Cross-site scripting in ChurchCRM - CVE-2026-39941
Published: April 9, 2026
Vulnerability identifier: #VU125715
CSH Severity: Low
CVSS v4.0: CVSS:4.0/AV:N/AC:L/AT:N/PR:L/UI:A/VC:L/VI:L/VA:N/SC:N/SI:N/SA:N/E:U/U:Clear
CVE-ID: CVE-2026-39941
CWE-ID: CWE-80
Exploitation vector: Remote access
Exploit availability:
No public exploit available
Vendor: ChurchCRM
Affected software:
ChurchCRM
ChurchCRM
Detailed vulnerability description
The vulnerability allows a remote user to execute arbitrary JavaScript in a victim's browser.

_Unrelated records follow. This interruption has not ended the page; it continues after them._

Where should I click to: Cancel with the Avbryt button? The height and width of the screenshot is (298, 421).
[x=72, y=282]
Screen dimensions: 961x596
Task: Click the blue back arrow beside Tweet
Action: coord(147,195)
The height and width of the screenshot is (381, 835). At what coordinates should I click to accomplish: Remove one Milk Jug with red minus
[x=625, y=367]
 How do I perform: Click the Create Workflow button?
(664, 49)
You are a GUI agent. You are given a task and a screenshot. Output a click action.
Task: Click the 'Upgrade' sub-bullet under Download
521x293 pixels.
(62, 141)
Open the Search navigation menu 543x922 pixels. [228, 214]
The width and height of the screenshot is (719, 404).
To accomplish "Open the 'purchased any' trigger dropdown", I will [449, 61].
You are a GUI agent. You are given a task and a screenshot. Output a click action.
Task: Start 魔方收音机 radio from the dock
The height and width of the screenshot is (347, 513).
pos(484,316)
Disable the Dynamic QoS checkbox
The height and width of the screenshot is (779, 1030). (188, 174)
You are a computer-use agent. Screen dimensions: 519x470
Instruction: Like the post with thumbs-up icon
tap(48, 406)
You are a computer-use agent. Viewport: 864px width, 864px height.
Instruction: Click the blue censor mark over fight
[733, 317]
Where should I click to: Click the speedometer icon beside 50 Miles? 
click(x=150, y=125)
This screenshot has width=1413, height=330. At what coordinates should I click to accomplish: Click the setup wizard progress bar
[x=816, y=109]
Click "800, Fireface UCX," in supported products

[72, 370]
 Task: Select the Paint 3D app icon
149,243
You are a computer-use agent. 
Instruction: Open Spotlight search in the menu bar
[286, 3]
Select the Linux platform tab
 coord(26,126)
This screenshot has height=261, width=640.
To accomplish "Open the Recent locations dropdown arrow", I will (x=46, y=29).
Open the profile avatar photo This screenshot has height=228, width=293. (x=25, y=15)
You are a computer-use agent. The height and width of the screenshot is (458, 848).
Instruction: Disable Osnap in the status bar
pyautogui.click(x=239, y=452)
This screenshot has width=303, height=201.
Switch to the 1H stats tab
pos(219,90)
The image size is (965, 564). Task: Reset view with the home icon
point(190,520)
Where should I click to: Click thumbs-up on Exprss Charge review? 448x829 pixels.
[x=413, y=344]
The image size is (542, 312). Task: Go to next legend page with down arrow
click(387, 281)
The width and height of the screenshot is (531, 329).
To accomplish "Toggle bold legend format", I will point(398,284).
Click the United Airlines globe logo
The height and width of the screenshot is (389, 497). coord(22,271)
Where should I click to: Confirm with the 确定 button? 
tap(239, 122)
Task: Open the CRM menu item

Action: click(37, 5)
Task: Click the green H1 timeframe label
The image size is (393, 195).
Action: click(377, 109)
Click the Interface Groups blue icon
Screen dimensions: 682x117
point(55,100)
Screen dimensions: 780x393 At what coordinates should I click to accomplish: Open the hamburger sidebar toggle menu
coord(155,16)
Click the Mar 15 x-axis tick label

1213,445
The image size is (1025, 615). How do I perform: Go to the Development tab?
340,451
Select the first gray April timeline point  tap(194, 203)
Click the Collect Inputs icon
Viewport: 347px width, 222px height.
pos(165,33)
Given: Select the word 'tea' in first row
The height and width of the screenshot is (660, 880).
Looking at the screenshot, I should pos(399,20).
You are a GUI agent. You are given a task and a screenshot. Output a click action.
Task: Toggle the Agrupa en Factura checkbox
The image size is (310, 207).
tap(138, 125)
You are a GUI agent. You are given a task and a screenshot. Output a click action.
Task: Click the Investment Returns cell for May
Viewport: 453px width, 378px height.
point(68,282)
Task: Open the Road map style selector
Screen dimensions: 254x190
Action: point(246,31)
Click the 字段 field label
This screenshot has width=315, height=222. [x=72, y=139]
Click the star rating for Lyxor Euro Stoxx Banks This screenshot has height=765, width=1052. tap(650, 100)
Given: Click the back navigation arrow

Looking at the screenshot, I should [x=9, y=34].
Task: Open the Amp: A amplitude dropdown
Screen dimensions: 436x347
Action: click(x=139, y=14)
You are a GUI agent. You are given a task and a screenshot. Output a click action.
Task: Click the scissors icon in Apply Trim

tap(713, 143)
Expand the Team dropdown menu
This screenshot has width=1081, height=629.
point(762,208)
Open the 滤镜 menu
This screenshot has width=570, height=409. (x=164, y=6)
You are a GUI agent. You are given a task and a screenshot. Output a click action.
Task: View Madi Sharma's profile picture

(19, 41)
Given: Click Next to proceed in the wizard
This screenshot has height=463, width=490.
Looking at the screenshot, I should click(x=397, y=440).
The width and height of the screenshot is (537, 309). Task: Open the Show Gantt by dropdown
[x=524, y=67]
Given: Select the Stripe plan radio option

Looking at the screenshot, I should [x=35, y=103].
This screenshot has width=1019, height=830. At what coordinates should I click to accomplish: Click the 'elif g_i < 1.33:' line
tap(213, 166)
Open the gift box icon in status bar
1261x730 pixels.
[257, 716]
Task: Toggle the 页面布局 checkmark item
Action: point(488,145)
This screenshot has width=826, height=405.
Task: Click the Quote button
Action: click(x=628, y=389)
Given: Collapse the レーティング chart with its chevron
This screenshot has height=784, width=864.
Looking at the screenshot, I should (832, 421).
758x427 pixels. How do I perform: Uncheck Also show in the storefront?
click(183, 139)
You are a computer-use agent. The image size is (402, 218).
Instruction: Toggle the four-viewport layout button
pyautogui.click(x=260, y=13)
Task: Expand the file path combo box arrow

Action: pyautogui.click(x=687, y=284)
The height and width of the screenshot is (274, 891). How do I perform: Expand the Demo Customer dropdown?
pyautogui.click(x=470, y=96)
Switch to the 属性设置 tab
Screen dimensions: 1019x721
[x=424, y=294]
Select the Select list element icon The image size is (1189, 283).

The vulnerability exists due to improper neutralization of script-related HTML tags in a web page in POST parameter handling in EditEventAttendees.php when rendering attacker-supplied POST parameters in an HTML response. A remote user can send specially crafted POST parameters to execute arbitrary JavaScript in a victim's browser.
The issue may be reflected or stored depending on whether the injected value is persisted, and it affects users who view the page rendering the injected value.
How to mitigate CVE-2026-39941
Install security update from vendor's website.